◆ Your instructions
Where the line containing "Browse existing buckets" appears, end your copy; everything from the first line of the records below up to and including it must be reproduced exactly.

◆ Exercise data
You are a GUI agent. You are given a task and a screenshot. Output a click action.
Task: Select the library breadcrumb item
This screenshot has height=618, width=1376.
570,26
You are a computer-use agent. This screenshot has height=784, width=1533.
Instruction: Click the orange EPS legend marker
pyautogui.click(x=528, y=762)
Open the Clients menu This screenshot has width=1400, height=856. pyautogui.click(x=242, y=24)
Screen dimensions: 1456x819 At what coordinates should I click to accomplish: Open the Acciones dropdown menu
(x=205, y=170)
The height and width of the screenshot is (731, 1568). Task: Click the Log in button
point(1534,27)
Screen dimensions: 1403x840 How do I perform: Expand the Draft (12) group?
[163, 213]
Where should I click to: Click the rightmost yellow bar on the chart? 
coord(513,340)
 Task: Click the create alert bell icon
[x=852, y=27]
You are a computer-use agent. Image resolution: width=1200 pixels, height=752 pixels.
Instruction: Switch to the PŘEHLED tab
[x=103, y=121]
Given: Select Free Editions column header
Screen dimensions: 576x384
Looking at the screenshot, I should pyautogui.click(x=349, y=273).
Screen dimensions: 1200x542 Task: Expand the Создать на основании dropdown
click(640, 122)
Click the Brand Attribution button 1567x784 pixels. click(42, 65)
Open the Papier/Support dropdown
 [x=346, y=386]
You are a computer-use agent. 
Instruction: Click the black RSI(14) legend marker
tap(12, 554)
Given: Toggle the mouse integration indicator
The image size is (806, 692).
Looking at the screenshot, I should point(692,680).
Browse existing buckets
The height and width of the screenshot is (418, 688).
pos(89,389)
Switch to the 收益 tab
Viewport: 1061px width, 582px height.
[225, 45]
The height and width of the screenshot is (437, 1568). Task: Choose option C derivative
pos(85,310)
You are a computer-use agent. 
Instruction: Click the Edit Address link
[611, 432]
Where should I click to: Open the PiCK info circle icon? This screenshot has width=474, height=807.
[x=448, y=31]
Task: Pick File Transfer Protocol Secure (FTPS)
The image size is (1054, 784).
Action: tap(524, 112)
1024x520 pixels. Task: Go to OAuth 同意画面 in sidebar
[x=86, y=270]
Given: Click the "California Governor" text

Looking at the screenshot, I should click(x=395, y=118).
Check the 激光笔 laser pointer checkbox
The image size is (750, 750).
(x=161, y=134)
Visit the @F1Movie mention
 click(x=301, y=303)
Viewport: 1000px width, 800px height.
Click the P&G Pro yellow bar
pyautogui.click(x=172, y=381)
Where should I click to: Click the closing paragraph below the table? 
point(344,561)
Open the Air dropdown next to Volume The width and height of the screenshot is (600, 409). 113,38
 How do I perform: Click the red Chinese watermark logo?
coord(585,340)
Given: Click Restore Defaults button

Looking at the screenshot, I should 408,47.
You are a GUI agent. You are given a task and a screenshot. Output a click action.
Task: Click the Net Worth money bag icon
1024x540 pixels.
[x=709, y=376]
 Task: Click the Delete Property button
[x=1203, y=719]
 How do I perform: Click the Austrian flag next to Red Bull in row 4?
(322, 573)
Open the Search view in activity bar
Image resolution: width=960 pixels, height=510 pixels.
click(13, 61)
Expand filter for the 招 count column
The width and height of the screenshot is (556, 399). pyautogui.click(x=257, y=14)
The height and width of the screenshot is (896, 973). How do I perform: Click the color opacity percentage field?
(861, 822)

◆ Result below
You are a GUI agent. You are given a task and a screenshot. Output a click action.
Task: Select the library breadcrumb item
This screenshot has height=618, width=1376.
570,26
You are a computer-use agent. This screenshot has height=784, width=1533.
Instruction: Click the orange EPS legend marker
pyautogui.click(x=528, y=762)
Open the Clients menu This screenshot has width=1400, height=856. pyautogui.click(x=242, y=24)
Screen dimensions: 1456x819 At what coordinates should I click to accomplish: Open the Acciones dropdown menu
(x=205, y=170)
The height and width of the screenshot is (731, 1568). Task: Click the Log in button
point(1534,27)
Screen dimensions: 1403x840 How do I perform: Expand the Draft (12) group?
[163, 213]
Where should I click to: Click the rightmost yellow bar on the chart? 
coord(513,340)
 Task: Click the create alert bell icon
[x=852, y=27]
You are a computer-use agent. Image resolution: width=1200 pixels, height=752 pixels.
Instruction: Switch to the PŘEHLED tab
[x=103, y=121]
Given: Select Free Editions column header
Screen dimensions: 576x384
Looking at the screenshot, I should pyautogui.click(x=349, y=273).
Screen dimensions: 1200x542 Task: Expand the Создать на основании dropdown
click(640, 122)
Click the Brand Attribution button 1567x784 pixels. click(42, 65)
Open the Papier/Support dropdown
 [x=346, y=386]
You are a computer-use agent. 
Instruction: Click the black RSI(14) legend marker
tap(12, 554)
Given: Toggle the mouse integration indicator
The image size is (806, 692).
Looking at the screenshot, I should point(692,680).
Browse existing buckets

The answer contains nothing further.